There are moments in the book when a modern reader has to think a bit to interpret the social currents that would have been natural to a reader in the 1930s but these just make the book more fun. This is another of those "forgotten books" that have slipped from the public eye and are fun to rediscover. Recommended. ( )
1 vote TadAD | Jun 9, 2017 |
Oh, this is lovely.

Margery Sharp’s 1933 novel – her fourth – is light, bright and witty, and it’s thoughtful, emotional and profound too. Not many authors can do all those things, and I don’t think anyone but Margery Sharp could wrap them up in a book as engaging and readable as ‘The Flowering Thorn.’

‘The Flowering Thorn’ tells the story of Lesley Frewn. She was a Londoner, and you could probably call her a bright young thing. She had private means – not enough to make her fabulously wealthy, but more than enough to give her a very nice lifestyle. She had a lovely flat, her wardrobe was full of the latest fashions; she loved, art, music and theatre and partying with her circle of friends and suitors.

But one day something went wrong.

“The image she sought there–so curiously, eagerly, as though for the first time–was tall, poised and precisely as slender as fashion required. Gown, gloves and single orchid were impeccably chosen, while the dark, smooth shingle, close as a silken scalp, set off a certain neat elegance of head and shoulders. A lady, one would say, of at least sufficient income, enjoying considerable taste, and not more than twenty-eight years old….Without the slightest warning, Lesley Frewen burst into tears.”

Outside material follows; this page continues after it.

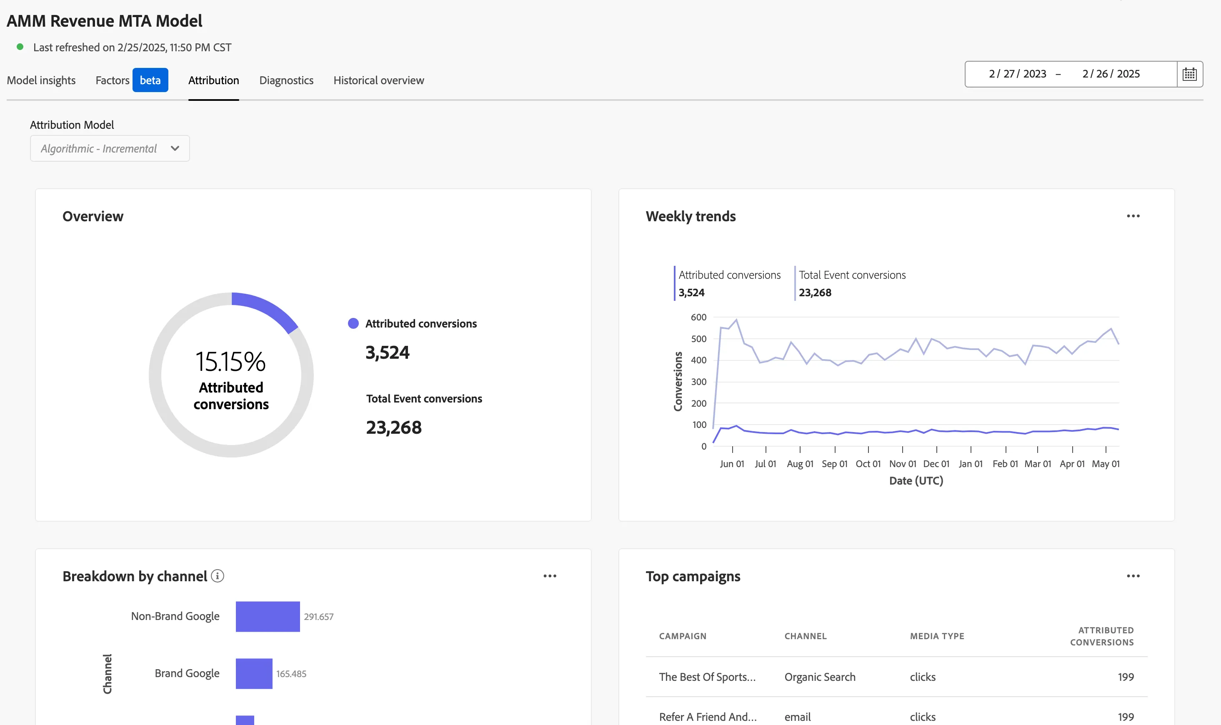Image resolution: width=1221 pixels, height=725 pixels.
Task: Edit the start date 2/27/2023 field
Action: point(1018,74)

A man was to blame: the one suitor Lesley really, really wanted didn’t want her.

Now experience has taught me that one Margery Sharp heroines, a wonderfully diverse group of women, have in common is that they don’t waste time feeling sorry for themselves; they get up and carry on.

Lesley was no exception, and she was inclined to be bolshie.

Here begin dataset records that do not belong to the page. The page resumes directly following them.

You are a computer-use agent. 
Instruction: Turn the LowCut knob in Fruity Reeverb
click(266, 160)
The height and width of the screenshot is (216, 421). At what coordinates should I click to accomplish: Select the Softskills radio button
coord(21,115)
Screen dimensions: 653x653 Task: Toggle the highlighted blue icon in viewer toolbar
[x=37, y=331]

That goes some way to explaining why she offered to adopt an unwanted infant who had been left on her aunt’s hand after the death of a servant, saving him from being sent to an orphanage.

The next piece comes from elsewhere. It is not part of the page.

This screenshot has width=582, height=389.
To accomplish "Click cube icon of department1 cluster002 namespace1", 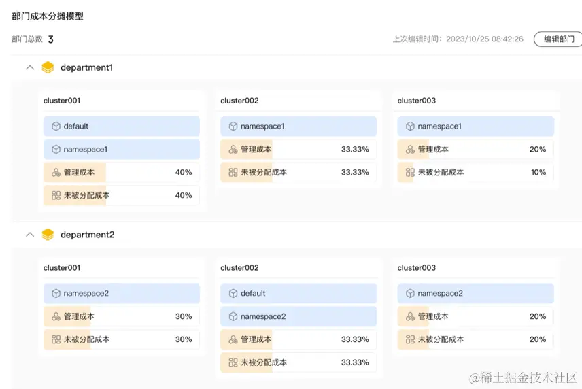I will click(x=233, y=126).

The other part of the explanation was that she thought that the experience would proved her with a fabulous stock of anecdotes.

She had doubts, but she had been taken with the child and she didn’t want to lose face. So she told herself that in four years time he would be going to school and she could resume her old life.

Lesley quickly realised that her income would only stretch so far, and so she decided that she would move her household to a cottage in the country. It takes time for her and her little boy – Pat – to learn to live together. The relationship they form is more much elder sister left in charge and little brother than mother and child, but they make it work.

Margery Sharp handles this beautifully, with understanding but without the faintest hint of sentimentality.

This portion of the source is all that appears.